Finding Time to Write
So how did all of this help me find time to write? I realized that when I worked within the confines of a community, I was driven to write more, to write faster, and to write better. Sometimes we'd challenge each other to a word sprint on Twitter, sometimes there would be an hour-long sprint mentioned on Facebook, sometimes we'd start a writing sprint through an e-mail prompt. We would give each other a time limit, then come back and state how many words we got. We made ourselves accountable, right there in the midst of social media, in front of God and the world. Maybe nobody was listening but us. It didn't matter. We were listening and we were getting our stories written. Together.

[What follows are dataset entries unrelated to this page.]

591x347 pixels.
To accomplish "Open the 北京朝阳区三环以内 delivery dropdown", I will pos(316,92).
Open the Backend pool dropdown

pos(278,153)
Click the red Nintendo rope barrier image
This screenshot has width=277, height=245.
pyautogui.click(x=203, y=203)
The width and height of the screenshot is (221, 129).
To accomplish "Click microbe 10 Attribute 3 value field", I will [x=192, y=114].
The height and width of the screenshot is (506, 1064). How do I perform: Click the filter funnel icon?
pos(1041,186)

Using this method and having the support of my community, I finished one book and got half way through another, within a few months.

First Draft in Three Months

When I was writing, I would give myself about an hour a day to write. Even on my busiest of work days, I would take an hour for lunch and that was when I would write. When I got back to my computer (for work purposes), I would eat lunch at my desk. Since I worked at home and made my own hours, I could sometimes write for longer than an hour, as long as I got my other work done.

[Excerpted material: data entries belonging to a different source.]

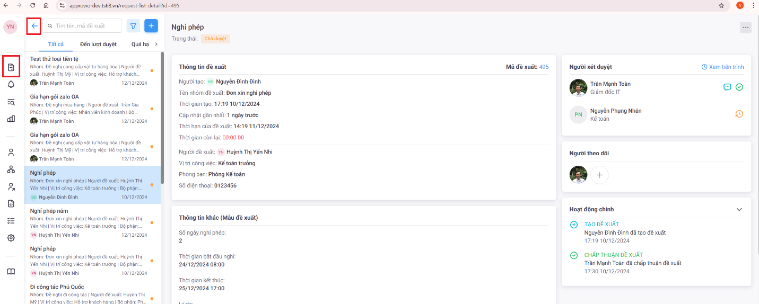Click the Xem tiến trình link

coord(722,67)
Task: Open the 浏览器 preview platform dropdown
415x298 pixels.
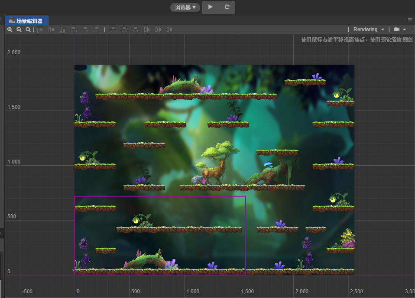Action: (185, 7)
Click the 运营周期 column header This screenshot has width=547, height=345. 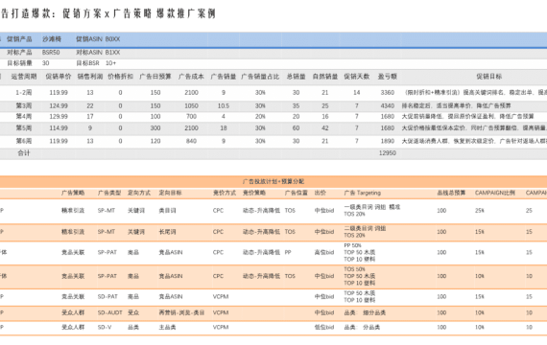coord(23,77)
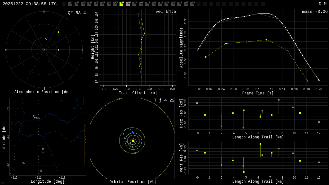Click station 09 yellow cross on map
The image size is (329, 185).
click(x=24, y=166)
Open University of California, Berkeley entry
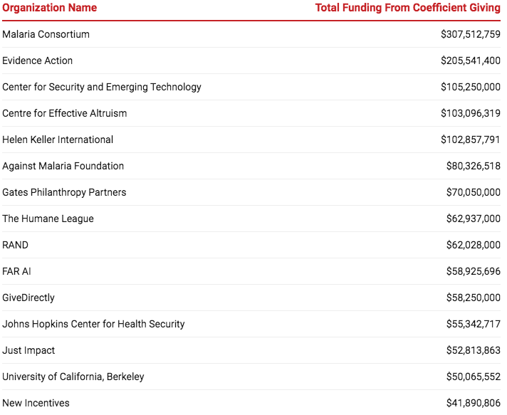The image size is (507, 415). pyautogui.click(x=73, y=377)
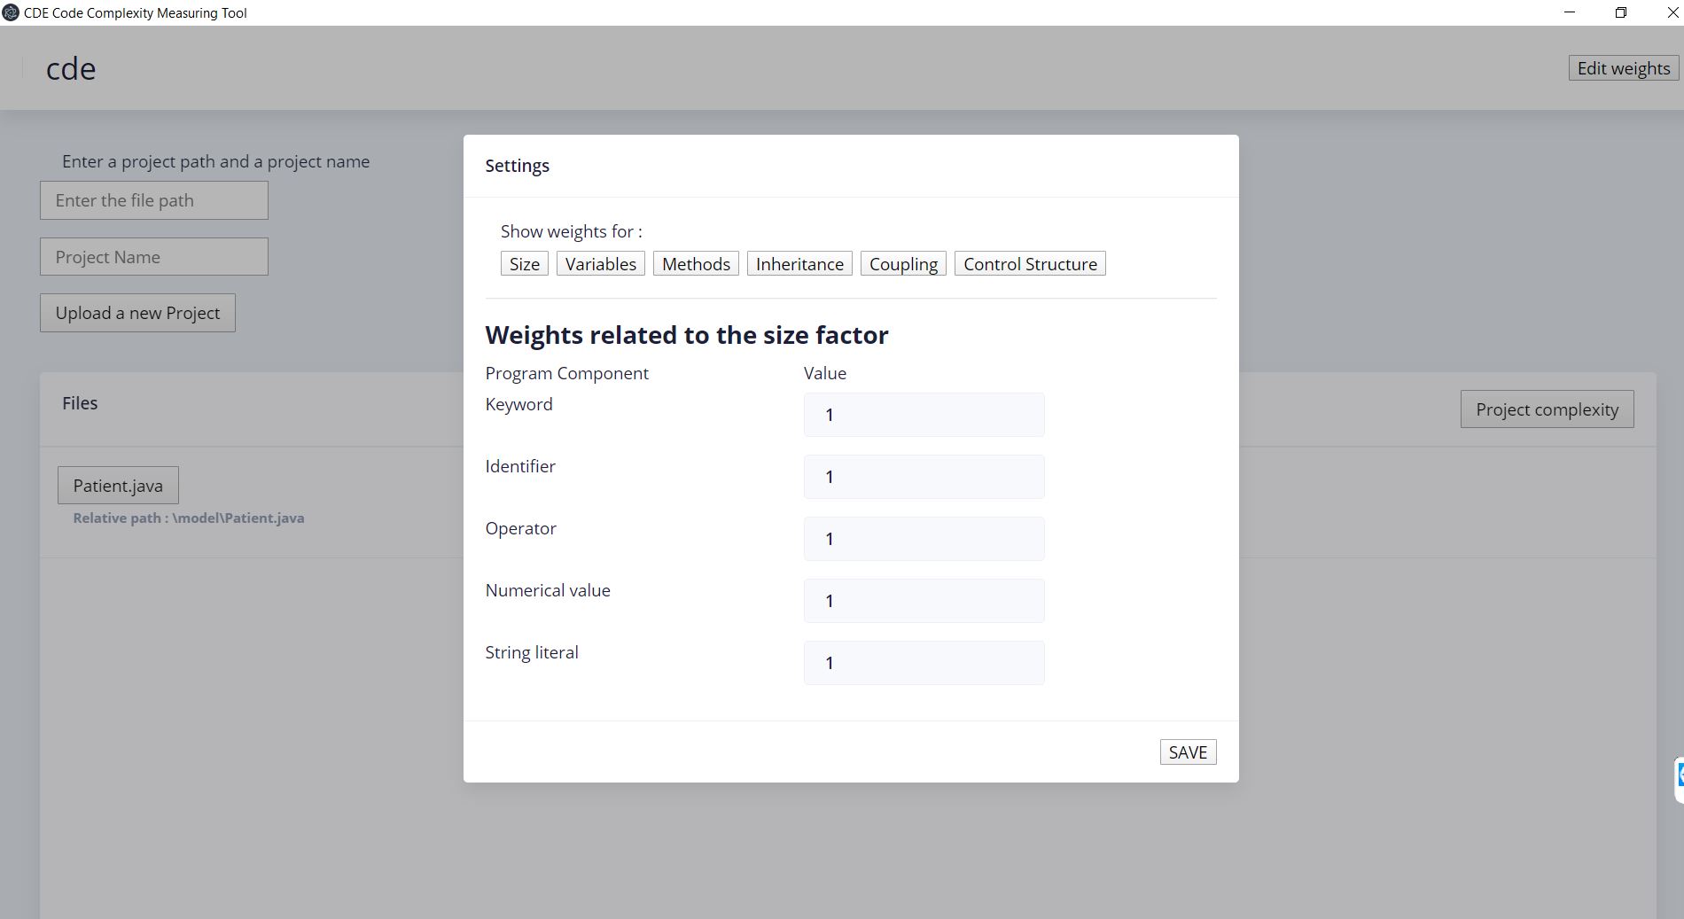Click the Enter the file path box
The image size is (1684, 919).
tap(153, 199)
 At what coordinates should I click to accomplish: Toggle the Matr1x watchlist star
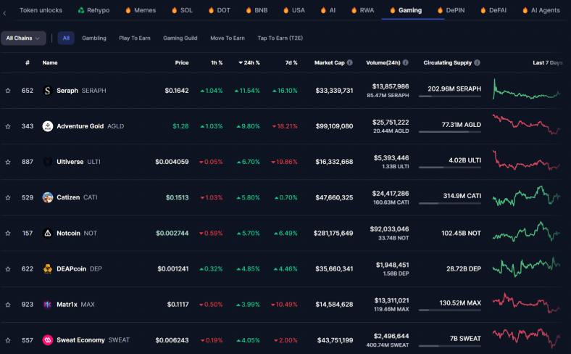[x=8, y=305]
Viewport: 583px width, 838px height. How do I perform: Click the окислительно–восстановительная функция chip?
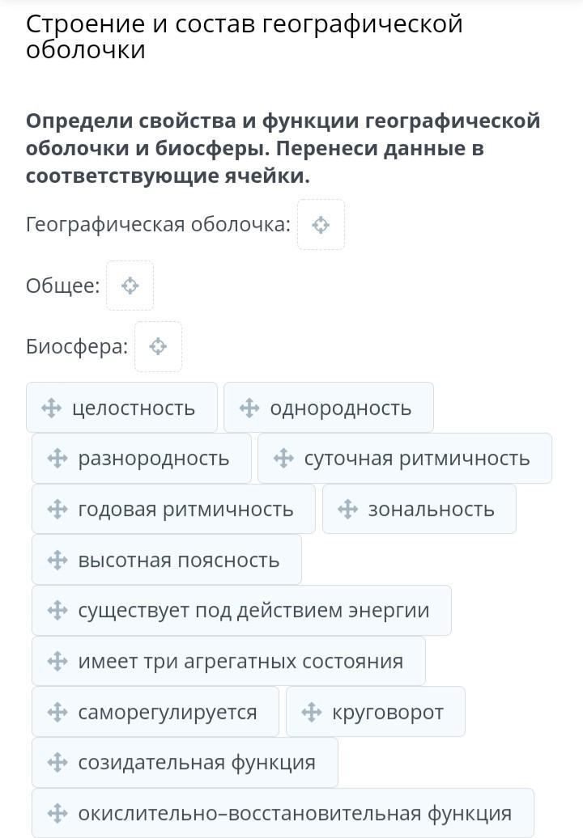pyautogui.click(x=294, y=813)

If I followed this method, I could usually finish a first draft of a manuscript within three or four months. This included time for me to get lost and confused, time to throw pages away and to rework the plot. It also allowed me time to fully immerse myself in the story, to the point that it flowed without very much thought. If I was writing almost every day, the story would come alive—it would live and breathe inside me and it would flow onto the page.

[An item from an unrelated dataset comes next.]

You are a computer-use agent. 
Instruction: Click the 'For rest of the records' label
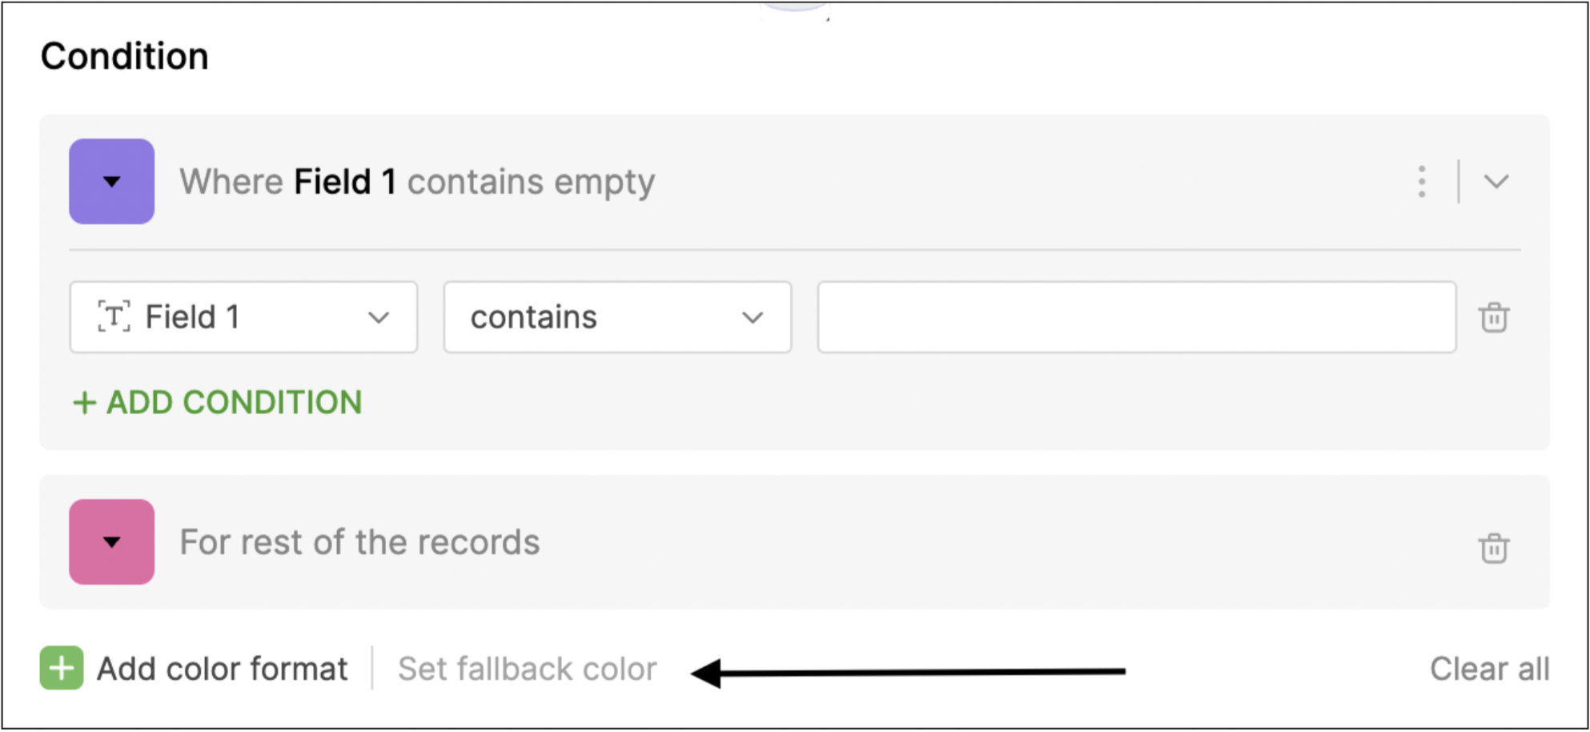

I had to be careful not to criticize my first draft. In fact, sometimes what I did during my one-hour writing sprint was just throw down a rather detailed outline of the next scene. Later, if I had more time to write in the evening or on the weekend, I would go back over that draft and discover it held not one scene, but almost ten pages of story material and three scenes.

This is a method that I still use. It doesn't solve all my problems. For instance, I found time to write, but I still haven't found time to edit. I'm working on carving out some weekend blocks of time to do that. It's still hard when I'm in the midst of magazine deadlines to do that, but I know I have to be patient. I don't want to rush the final step in creating a book, so perhaps my editing cycle will have to wait until my work schedule lightens up a bit.

What about you? What tips or techniques have you discovered along the way that have you become a better writer? Do you have trouble finding time to write? Let me know in the comments. I'd love to hear from you!


Merrie Destefano is the author of Afterlife, Feast and Fathom and you can learn more about her work by visiting her website, MerrieDestefano.com.


Dani Harper, Author said...

Great advice. It's so easy to get discouraged in this business. Thanks for sharing how you reconnected to what was important.

Merrie Destefano said...

Thank you for the comment, Dani! I completely agree. If I get disconnected and forget the reasons behind why I do this, then I have no motivation. I wish you the best in your writing career! =)

Anonymous said...

Whew. Glad you didn't end up quitting. I've read a few of your stories and loved them. =)

Anonymous said...

Whew. Glad you didn't end up quitting. I've read a few of your stories and loved them. =)

Amanda Arista said...

Amen, sister!
I like the idea of a digital writer accountability.
Thank you! Amanda

Merrie Destefano said...

Thank you very much, Patricia! <3

Merrie Destefano said...

Amanda, Yes. Love that title. Digital Writer Accountability. Sign me up! LOL.